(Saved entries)

####################

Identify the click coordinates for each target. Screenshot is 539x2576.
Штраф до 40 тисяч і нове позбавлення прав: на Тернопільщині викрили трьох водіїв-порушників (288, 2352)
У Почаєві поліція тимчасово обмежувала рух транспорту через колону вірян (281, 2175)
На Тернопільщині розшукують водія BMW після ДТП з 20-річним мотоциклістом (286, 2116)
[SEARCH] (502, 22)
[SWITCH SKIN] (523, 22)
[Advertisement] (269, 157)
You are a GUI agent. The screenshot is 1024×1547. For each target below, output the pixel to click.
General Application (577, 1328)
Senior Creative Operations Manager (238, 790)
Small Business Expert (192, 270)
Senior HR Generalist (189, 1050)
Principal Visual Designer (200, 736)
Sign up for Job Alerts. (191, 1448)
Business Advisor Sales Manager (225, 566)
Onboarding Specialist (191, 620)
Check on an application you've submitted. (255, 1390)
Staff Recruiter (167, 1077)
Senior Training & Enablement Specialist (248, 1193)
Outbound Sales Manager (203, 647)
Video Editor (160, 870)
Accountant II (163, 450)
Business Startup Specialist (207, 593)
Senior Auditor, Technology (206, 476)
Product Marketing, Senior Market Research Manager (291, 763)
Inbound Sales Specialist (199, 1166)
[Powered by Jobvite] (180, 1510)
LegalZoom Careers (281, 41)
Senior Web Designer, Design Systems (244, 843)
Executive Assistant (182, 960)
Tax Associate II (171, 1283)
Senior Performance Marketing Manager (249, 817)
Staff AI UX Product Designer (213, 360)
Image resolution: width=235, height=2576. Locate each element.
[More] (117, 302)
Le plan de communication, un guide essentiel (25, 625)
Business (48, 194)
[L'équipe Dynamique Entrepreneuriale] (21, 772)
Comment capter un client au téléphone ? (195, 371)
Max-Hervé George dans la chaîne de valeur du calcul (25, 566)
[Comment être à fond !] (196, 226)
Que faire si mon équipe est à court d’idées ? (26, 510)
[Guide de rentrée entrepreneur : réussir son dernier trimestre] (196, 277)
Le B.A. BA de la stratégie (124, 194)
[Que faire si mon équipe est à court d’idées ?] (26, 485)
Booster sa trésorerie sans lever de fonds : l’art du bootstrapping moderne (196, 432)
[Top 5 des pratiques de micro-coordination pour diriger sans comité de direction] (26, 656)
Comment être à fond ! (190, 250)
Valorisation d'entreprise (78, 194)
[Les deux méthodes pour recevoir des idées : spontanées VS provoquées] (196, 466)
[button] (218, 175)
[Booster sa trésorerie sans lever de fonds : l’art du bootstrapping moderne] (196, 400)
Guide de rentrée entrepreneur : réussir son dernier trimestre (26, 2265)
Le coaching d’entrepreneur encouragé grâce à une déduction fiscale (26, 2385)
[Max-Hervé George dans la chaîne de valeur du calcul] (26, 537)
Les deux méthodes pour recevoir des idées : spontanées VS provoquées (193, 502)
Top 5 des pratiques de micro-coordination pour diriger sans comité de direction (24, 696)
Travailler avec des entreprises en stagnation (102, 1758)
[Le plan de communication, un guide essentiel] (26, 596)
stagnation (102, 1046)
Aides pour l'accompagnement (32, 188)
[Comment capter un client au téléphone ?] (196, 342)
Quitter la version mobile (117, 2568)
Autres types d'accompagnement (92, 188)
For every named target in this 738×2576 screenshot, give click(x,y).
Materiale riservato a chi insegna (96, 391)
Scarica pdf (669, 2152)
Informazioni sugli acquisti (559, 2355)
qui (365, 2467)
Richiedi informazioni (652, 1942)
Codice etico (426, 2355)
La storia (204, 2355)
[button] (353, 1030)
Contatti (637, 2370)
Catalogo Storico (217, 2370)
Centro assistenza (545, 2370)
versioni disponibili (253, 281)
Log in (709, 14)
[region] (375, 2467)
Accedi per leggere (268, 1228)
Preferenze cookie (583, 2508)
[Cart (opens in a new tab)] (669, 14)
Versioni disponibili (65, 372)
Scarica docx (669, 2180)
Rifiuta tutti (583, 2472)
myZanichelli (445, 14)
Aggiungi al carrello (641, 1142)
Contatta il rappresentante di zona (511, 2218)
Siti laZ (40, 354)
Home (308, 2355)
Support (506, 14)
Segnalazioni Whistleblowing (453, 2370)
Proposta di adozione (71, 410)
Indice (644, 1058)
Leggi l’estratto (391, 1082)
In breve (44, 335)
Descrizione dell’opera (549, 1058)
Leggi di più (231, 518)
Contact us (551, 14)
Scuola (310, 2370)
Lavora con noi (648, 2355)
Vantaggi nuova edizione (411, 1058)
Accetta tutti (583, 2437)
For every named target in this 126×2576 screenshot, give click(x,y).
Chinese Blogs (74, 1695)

####################

### Exercise objective
The records above must be retyped in full. Keep each one exactly as it is.

### Answer below
Identify the click coordinates for each target. Screenshot is 539x2576.
Штраф до 40 тисяч і нове позбавлення прав: на Тернопільщині викрили трьох водіїв-порушників (288, 2352)
У Почаєві поліція тимчасово обмежувала рух транспорту через колону вірян (281, 2175)
На Тернопільщині розшукують водія BMW після ДТП з 20-річним мотоциклістом (286, 2116)
[SEARCH] (502, 22)
[SWITCH SKIN] (523, 22)
[Advertisement] (269, 157)
You are a GUI agent. The screenshot is 1024×1547. For each target below, output the pixel to click.
General Application (577, 1328)
Senior Creative Operations Manager (238, 790)
Small Business Expert (192, 270)
Senior HR Generalist (189, 1050)
Principal Visual Designer (200, 736)
Sign up for Job Alerts. (191, 1448)
Business Advisor Sales Manager (225, 566)
Onboarding Specialist (191, 620)
Check on an application you've submitted. (255, 1390)
Staff Recruiter (167, 1077)
Senior Training & Enablement Specialist (248, 1193)
Outbound Sales Manager (203, 647)
Video Editor (160, 870)
Accountant II (163, 450)
Business Startup Specialist (207, 593)
Senior Auditor, Technology (206, 476)
Product Marketing, Senior Market Research Manager (291, 763)
Inbound Sales Specialist (199, 1166)
[Powered by Jobvite] (180, 1510)
LegalZoom Careers (281, 41)
Senior Web Designer, Design Systems (244, 843)
Executive Assistant (182, 960)
Tax Associate II (171, 1283)
Senior Performance Marketing Manager (249, 817)
Staff AI UX Product Designer (213, 360)
Image resolution: width=235, height=2576. Locate each element.
[More] (117, 302)
Le plan de communication, un guide essentiel (25, 625)
Business (48, 194)
[L'équipe Dynamique Entrepreneuriale] (21, 772)
Comment capter un client au téléphone ? (195, 371)
Max-Hervé George dans la chaîne de valeur du calcul (25, 566)
[Comment être à fond !] (196, 226)
Que faire si mon équipe est à court d’idées ? (26, 510)
[Guide de rentrée entrepreneur : réussir son dernier trimestre] (196, 277)
Le B.A. BA de la stratégie (124, 194)
[Que faire si mon équipe est à court d’idées ?] (26, 485)
Booster sa trésorerie sans lever de fonds : l’art du bootstrapping moderne (196, 432)
[Top 5 des pratiques de micro-coordination pour diriger sans comité de direction] (26, 656)
Comment être à fond ! (190, 250)
Valorisation d'entreprise (78, 194)
[Les deux méthodes pour recevoir des idées : spontanées VS provoquées] (196, 466)
[button] (218, 175)
[Booster sa trésorerie sans lever de fonds : l’art du bootstrapping moderne] (196, 400)
Guide de rentrée entrepreneur : réussir son dernier trimestre (26, 2265)
Le coaching d’entrepreneur encouragé grâce à une déduction fiscale (26, 2385)
[Max-Hervé George dans la chaîne de valeur du calcul] (26, 537)
Les deux méthodes pour recevoir des idées : spontanées VS provoquées (193, 502)
Top 5 des pratiques de micro-coordination pour diriger sans comité de direction (24, 696)
Travailler avec des entreprises en stagnation (102, 1758)
[Le plan de communication, un guide essentiel] (26, 596)
stagnation (102, 1046)
Aides pour l'accompagnement (32, 188)
[Comment capter un client au téléphone ?] (196, 342)
Quitter la version mobile (117, 2568)
Autres types d'accompagnement (92, 188)
For every named target in this 738×2576 screenshot, give click(x,y).
Materiale riservato a chi insegna (96, 391)
Scarica pdf (669, 2152)
Informazioni sugli acquisti (559, 2355)
qui (365, 2467)
Richiedi informazioni (652, 1942)
Codice etico (426, 2355)
La storia (204, 2355)
[button] (353, 1030)
Contatti (637, 2370)
Catalogo Storico (217, 2370)
Centro assistenza (545, 2370)
versioni disponibili (253, 281)
Log in (709, 14)
[region] (375, 2467)
Accedi per leggere (268, 1228)
Preferenze cookie (583, 2508)
[Cart (opens in a new tab)] (669, 14)
Versioni disponibili (65, 372)
Scarica docx (669, 2180)
Rifiuta tutti (583, 2472)
myZanichelli (445, 14)
Aggiungi al carrello (641, 1142)
Contatta il rappresentante di zona (511, 2218)
Siti laZ (40, 354)
Home (308, 2355)
Support (506, 14)
Segnalazioni Whistleblowing (453, 2370)
Proposta di adozione (71, 410)
Indice (644, 1058)
Leggi l’estratto (391, 1082)
In breve (44, 335)
Descrizione dell’opera (549, 1058)
Leggi di più (231, 518)
Contact us (551, 14)
Scuola (310, 2370)
Lavora con noi (648, 2355)
Vantaggi nuova edizione (411, 1058)
Accetta tutti (583, 2437)
For every named target in this 126×2576 screenshot, give click(x,y).
Chinese Blogs (74, 1695)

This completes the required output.